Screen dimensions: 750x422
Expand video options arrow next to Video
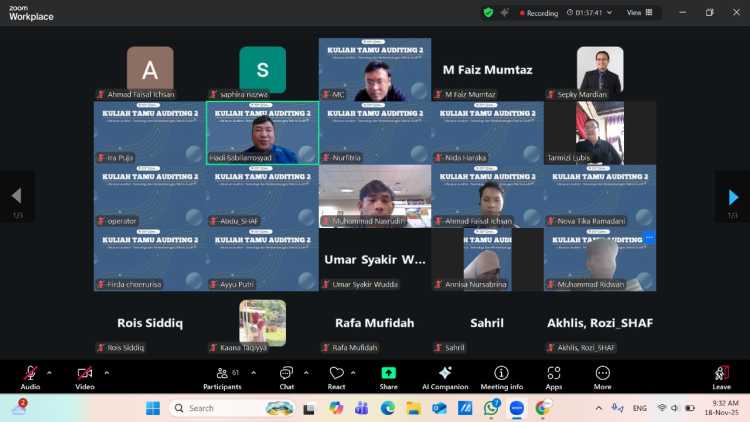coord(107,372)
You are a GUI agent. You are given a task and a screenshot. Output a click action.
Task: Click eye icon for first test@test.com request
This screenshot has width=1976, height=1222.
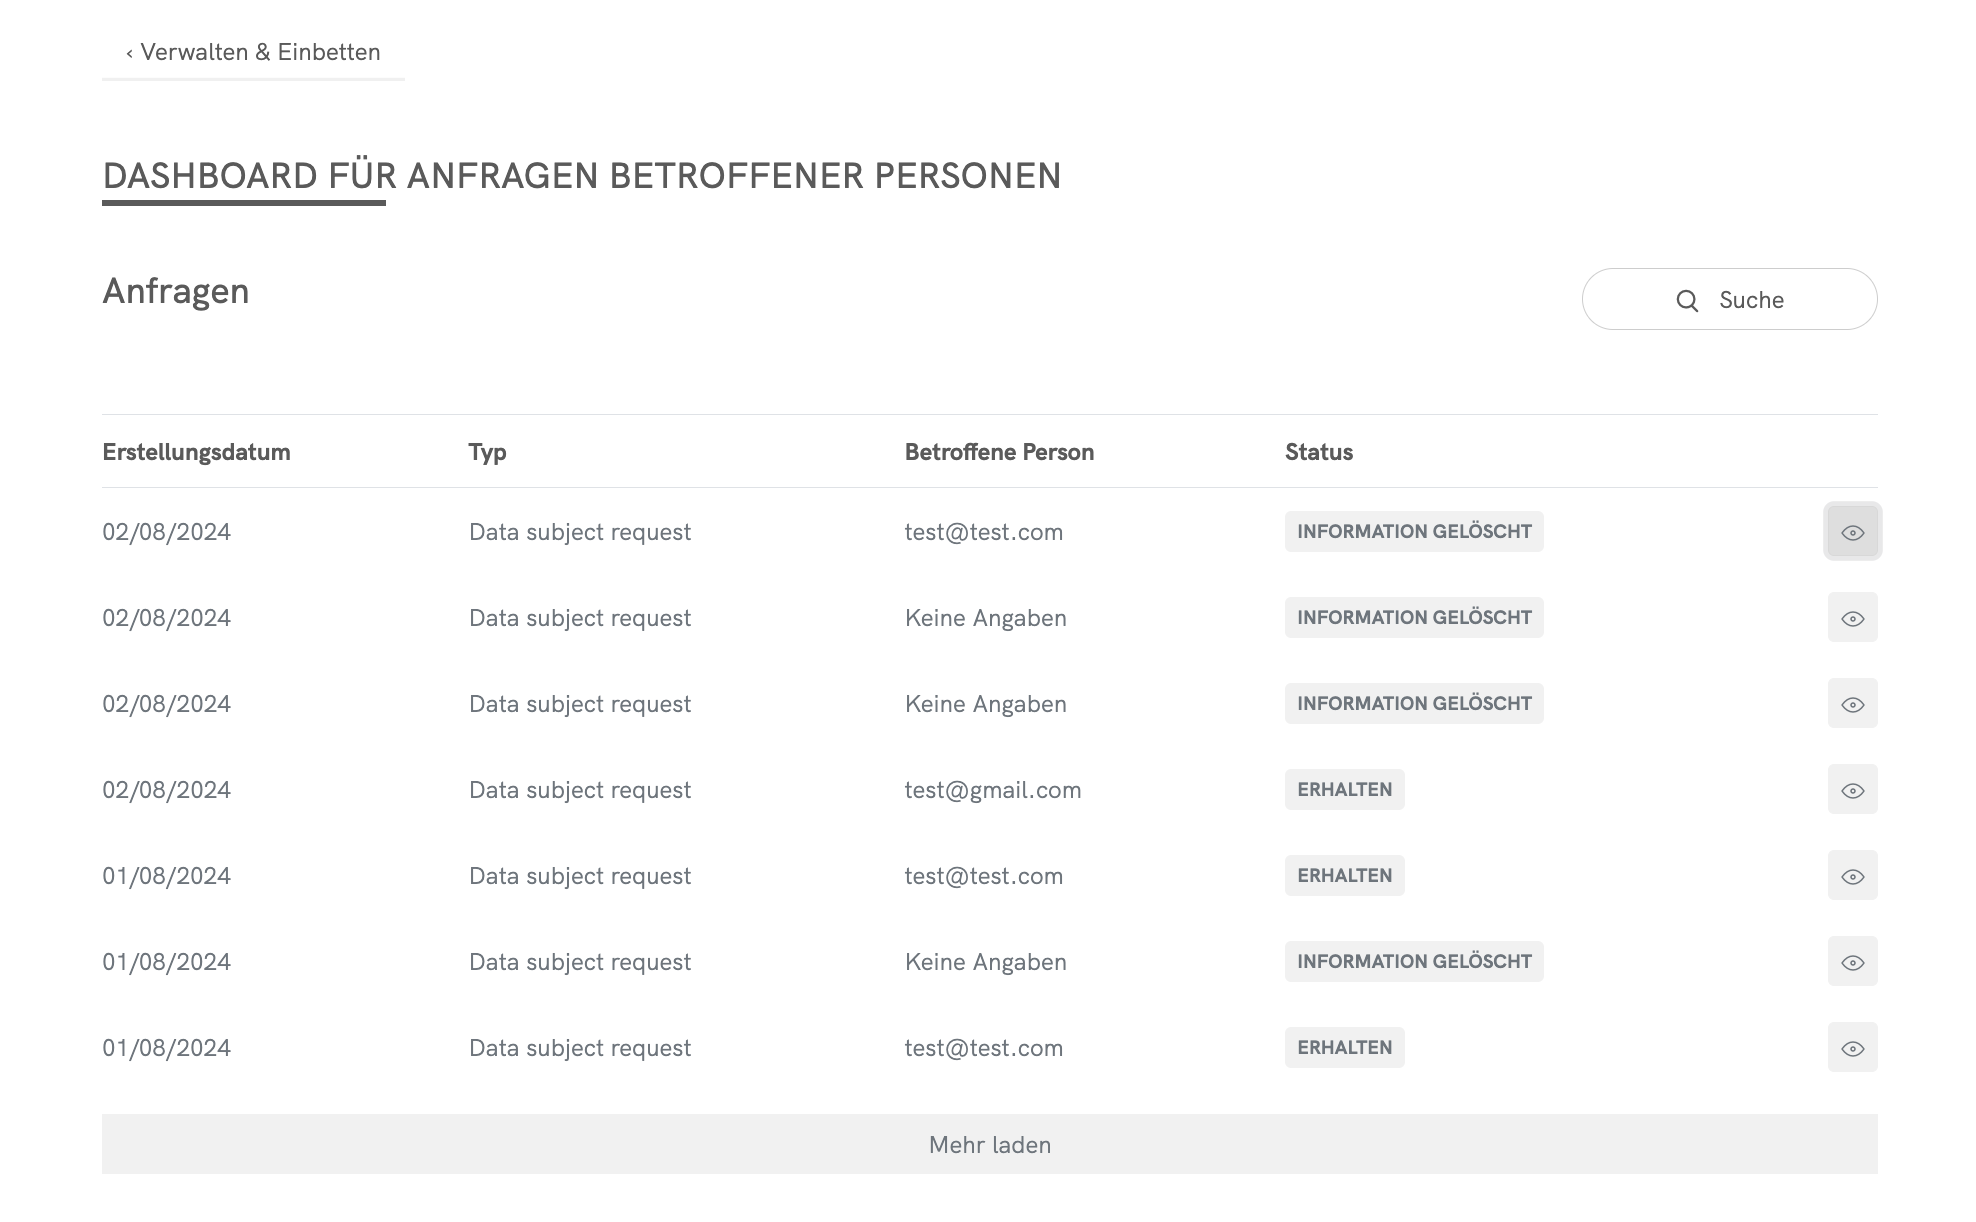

━━━━━━━━━━━━━━━━━━━━━━━━━━━━━━

*WHAT THE EXERCISE ASKS*
Render the text lines of these items as a numbered list, with blank lines left out. Leave the pictures out of your answer.

*RESPONSE*
1. Screen dimensions: 750x422
2. Expand video options arrow next to Video
3. coord(107,372)
4. You are a GUI agent. You are given a task and a screenshot. Output a click action.
5. Task: Click eye icon for first test@test.com request
6. This screenshot has width=1976, height=1222.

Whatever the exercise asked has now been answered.